Now there HAS to be some mistake ... I am not that lucky.
But - the note was on my locker, not anyone else's. I didn't recognize the handwriting so a staff (eventually about 5 or so people) looked at the note and most of them were convinced they knew who it was from. But they were not going to tell me, because they weren't sure. One of my managers was nice enough to offer to tell me if I didn't figure it out by the time I was done with work.
So, I come off the break and head up to Service Counter. On my way, I pass one of my co-workers - this boy named Ahren. Ever since I started working at Luekens this boy has been incredibly nice and friendly to me. He always makes me smile and we like to talk. When I thought about it, I realized this could be a possibility.
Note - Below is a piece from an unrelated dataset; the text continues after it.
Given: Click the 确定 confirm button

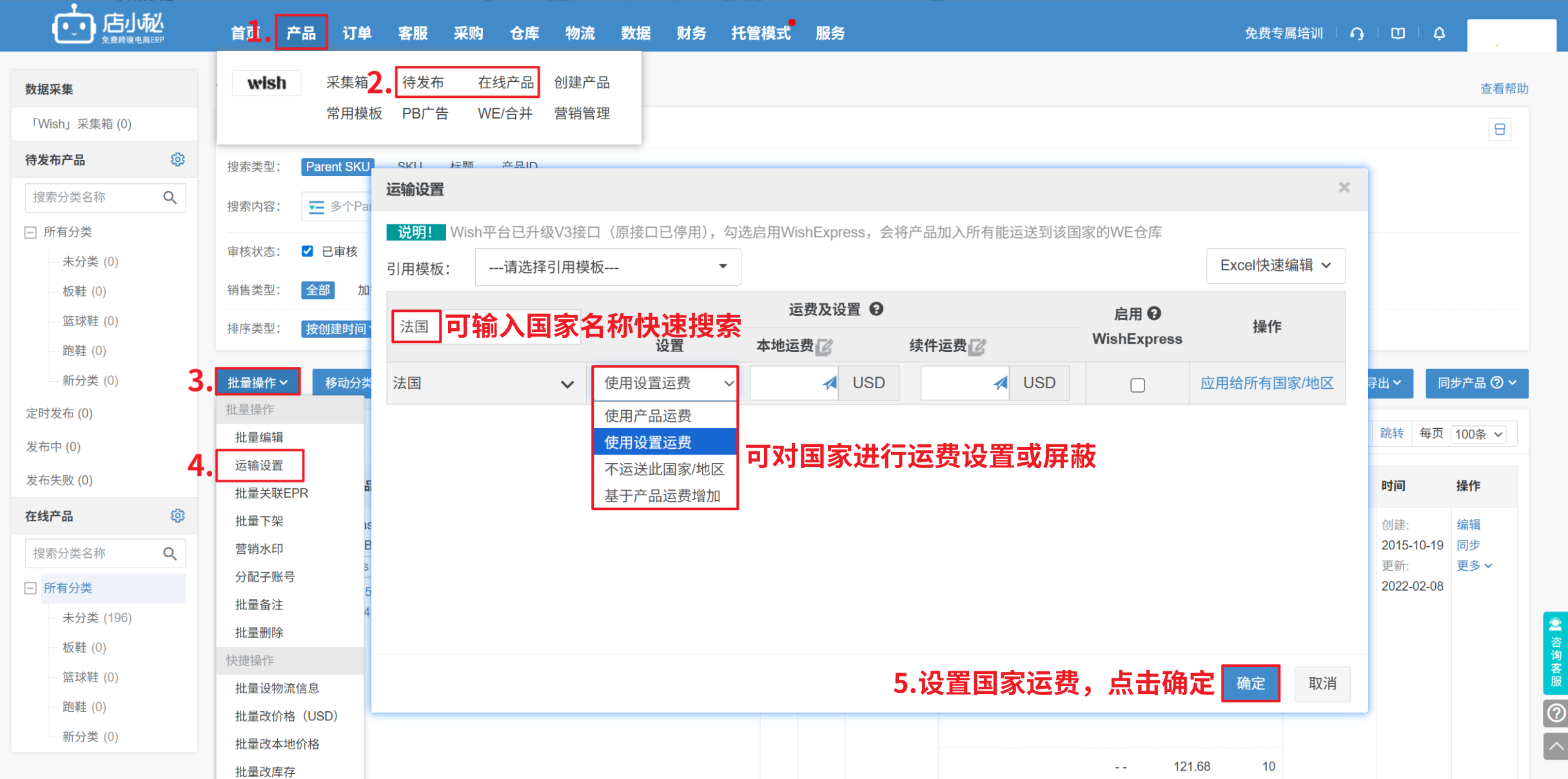Looking at the screenshot, I should coord(1250,683).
I mean, he was actually the only slight possible choice. But as I passed he asked how my break was in such a casual way, I was sure I was wrong.
Still, as the night went on, I couldn't figure out who it might have been. I almost asked Ahren as he came up to pay for his break food, but I quickly decided not to. I mean, if he said 'no' I would be back at square one and look like a fool. Not too long later I was sent on my 15 min break. So I went back there and in the break room was just Ahren. After a little small talk, I tried to ask him in a round about way. He looked at me like I was crazy and said "no" At that point, I wanted to sink into the floor because by then I had convinced myself that I really wanted it to be him. There was a two-second god-awful silence and then he said "to the girl who is always on my heart"
And mine stopped.
After that is kinda blurry, but there was a lot of blushing, stammering, and a surprising lack of words. I didn't know what to say! Except "thank you" and I'm pretty sure after the 4th time saying it, that got old. I gave him a hug and miraculously got up the courage to ask him if he wanted to get coffee or something sometime. He said yes, but the problem is finding a time when we are both available. (He also works on his family farm, so he's pretty busy) He agreed to meet me after he was done with work.
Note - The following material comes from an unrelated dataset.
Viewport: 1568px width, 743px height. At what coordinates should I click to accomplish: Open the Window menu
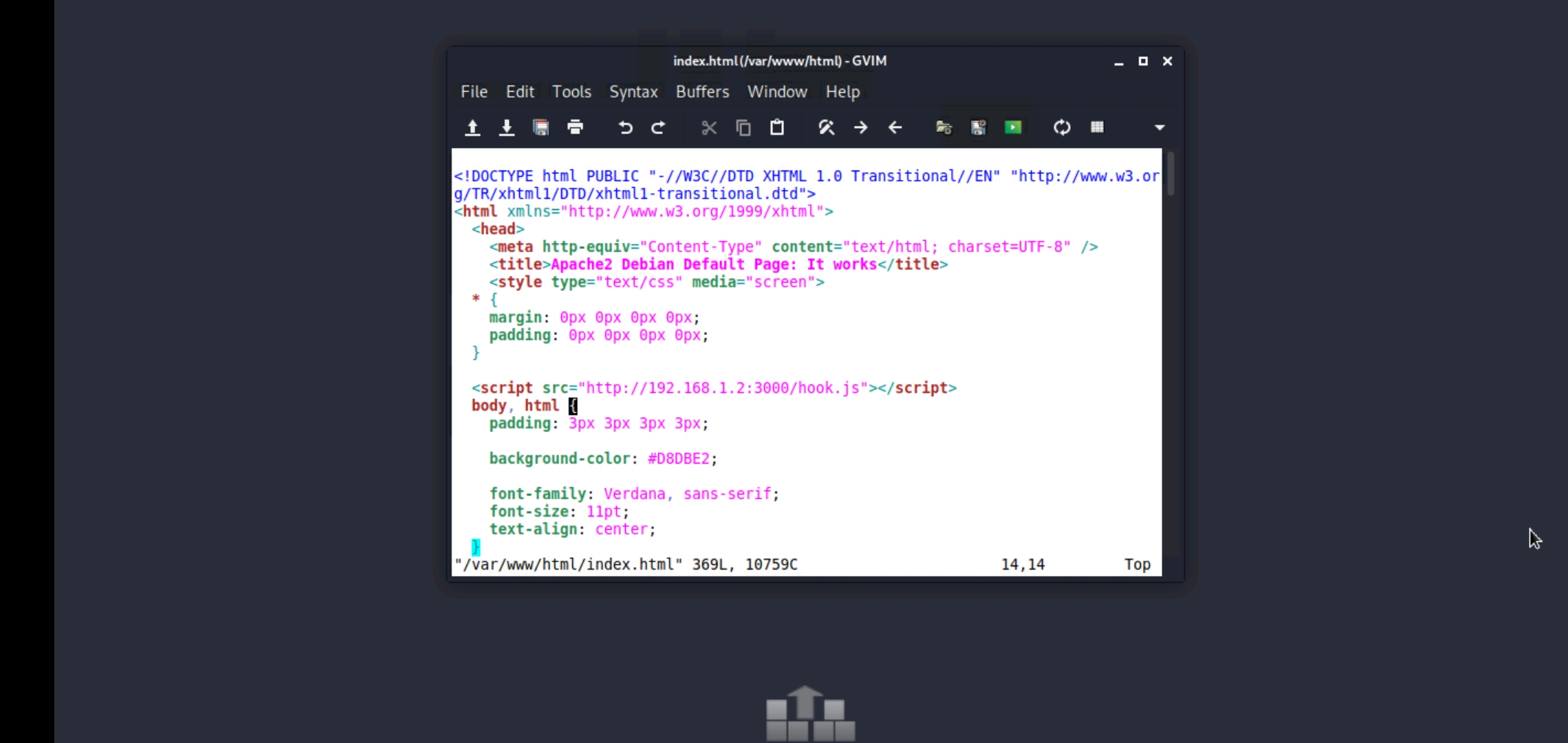pyautogui.click(x=776, y=91)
So, fast-forward a couple hours. We meet up in the closed Deli and proceed to spend the next 2 hours talking. It was wonderful! Surprisingly, it was pretty easy. You all know how awkward I am - especially with conversations - but there was a shockingly small amount of not-so-awkward pauses. It was very comfortable. Eventually, the managers notify us that it is time for them to leave, and therefore, we should to.
We talked a little more in the parking lot and finally said good-bye. We hugged again, and not to go off on a tangent, but I have to say that it was very comfortable - hugging him, I mean. I didn't want to let go :) *blushing*
So - that's my story. I haven't really stopped smiling since then - even through working Books this morning! I have found myself singing a lot today and really enjoying those "it's great to be alive" kind of songs. So yeah, I'm giddy. The roses smell so beautiful and are perfectly in bloom (see below:)
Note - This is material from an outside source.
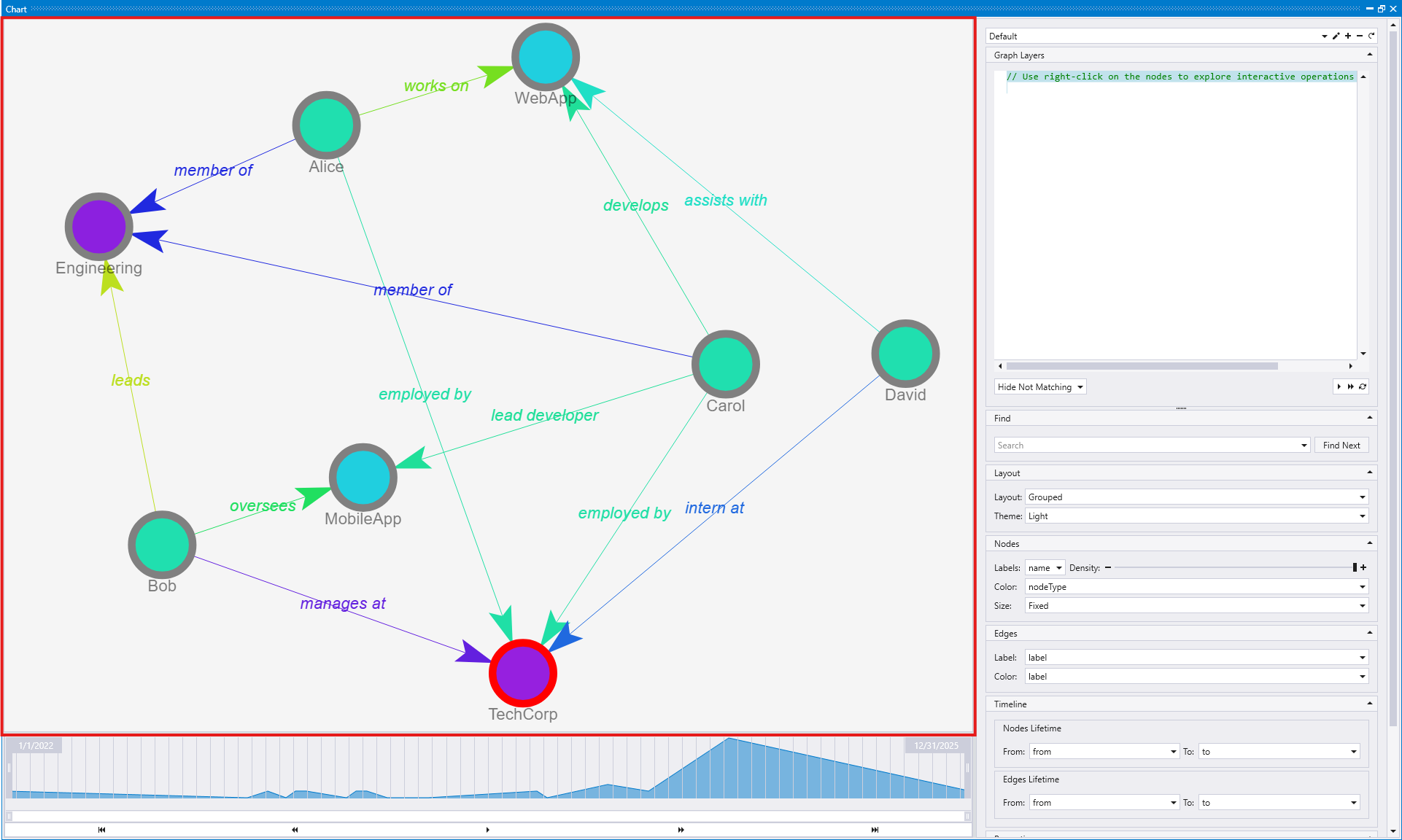Select the TechCorp node in the graph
No official plans yet. I can't imagine that we're going to make any kind of anything quickly. We're still kind of feeling each other out - which, if I were an outsider, I would think is adorable. We both seem to be a little guarded, and we're easing into this new thing. Which, I can't define right now. I don't like to assume anything, so as of right now, I just got some flowers from a very good friend. There may or may not be more, I don't know. I can't read him at all - not that that has ever been a strong point of mine. My natural tendency towards caution and self-deprecation tells me that is all it is: friend - there is no way that there is more; people don't think of me in that way. Remember: I am a confirmed hopeless case - I have given up on the idea of that kind of relationship in my life. But my other tendency towards hope tells me that there might be something. When I think about it, I tend to drive myself a little crazy, BUT I don't think about it too much.